Well, @btime cannot be used to determine the time-to-first-dataframe.
But the solution suggested by @rafael.guerra seams to solve my initial problem. Code:
@time using DataFrames, DelimitedFiles
const input="""
time,ping
1,25.7
2,31.8
"""
const input="""
time,ping
1,25.7
2,31.8
"""
function read_csv(inp)
@time data, header = readdlm(IOBuffer(inp), ',',header=true)
# @time df = DataFrame(data, vec(header))
@time df = identity.(DataFrame(ifelse.(data .== "", missing, data), vec(header)))
@time df[!,:time] = convert.(Int64,df[:,:time])
df
end
df = read_csv(input)
Output:
julia> @time include("bench5.jl")
0.837795 seconds (1.92 M allocations: 132.477 MiB, 4.66% gc time, 0.51% compilation time)
0.114726 seconds (90.08 k allocations: 4.882 MiB, 99.82% compilation time)
0.594612 seconds (1.70 M allocations: 93.770 MiB, 9.75% gc time, 99.64% compilation time)
0.080426 seconds (201.72 k allocations: 11.051 MiB, 99.58% compilation time)

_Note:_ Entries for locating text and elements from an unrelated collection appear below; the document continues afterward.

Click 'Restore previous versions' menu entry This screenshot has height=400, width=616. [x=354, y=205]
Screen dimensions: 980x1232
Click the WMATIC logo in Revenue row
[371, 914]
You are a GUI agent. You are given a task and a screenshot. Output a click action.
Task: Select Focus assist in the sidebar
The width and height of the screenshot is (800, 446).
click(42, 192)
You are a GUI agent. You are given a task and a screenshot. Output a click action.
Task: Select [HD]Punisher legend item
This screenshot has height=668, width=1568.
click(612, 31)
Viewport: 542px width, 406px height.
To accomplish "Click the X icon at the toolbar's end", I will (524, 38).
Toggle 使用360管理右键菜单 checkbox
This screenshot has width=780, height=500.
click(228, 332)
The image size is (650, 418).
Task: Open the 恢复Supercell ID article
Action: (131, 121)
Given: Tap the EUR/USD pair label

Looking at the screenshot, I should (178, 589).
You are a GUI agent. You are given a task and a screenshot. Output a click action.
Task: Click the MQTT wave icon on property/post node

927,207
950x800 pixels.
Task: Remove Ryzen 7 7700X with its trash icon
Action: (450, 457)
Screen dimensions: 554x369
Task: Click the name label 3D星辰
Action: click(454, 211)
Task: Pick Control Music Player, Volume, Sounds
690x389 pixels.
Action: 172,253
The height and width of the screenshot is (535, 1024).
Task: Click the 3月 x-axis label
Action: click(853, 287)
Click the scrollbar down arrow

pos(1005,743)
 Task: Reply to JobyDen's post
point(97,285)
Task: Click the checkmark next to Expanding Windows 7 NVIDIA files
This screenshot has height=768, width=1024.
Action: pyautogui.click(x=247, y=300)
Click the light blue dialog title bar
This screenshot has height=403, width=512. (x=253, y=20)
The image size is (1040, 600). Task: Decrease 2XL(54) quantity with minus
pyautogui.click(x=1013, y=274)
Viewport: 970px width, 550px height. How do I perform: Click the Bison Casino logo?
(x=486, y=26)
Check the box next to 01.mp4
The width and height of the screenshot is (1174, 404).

2.109000 seconds (5.50 M allocations: 327.066 MiB, 8.52% gc time, 60.14% compilation time)
2×2 DataFrame
Row │ time ping
│ Int64 Float64
─────┼────────────────
1 │ 1 25.7
2 │ 2 31.8
Summary:
Time-to-first-dataframe
Python (Pandas): 0.3s
DelimitedFiles: 2.1s
CSV: 19.0s
DelimitedFiles does not support two features by default:
a. detecting different column types
b. detecting missing values
The code above handles this correctly for this toy example.
Open questions:
- is it possible to make CSV faster to avoid the need of two different solutions depending on the size of the problem?
- if CSV.jl cannot made fast, would it be good to have a package CSVlight.jl that has the same interfaces as CSV.jl and can serve as drop-in replacement?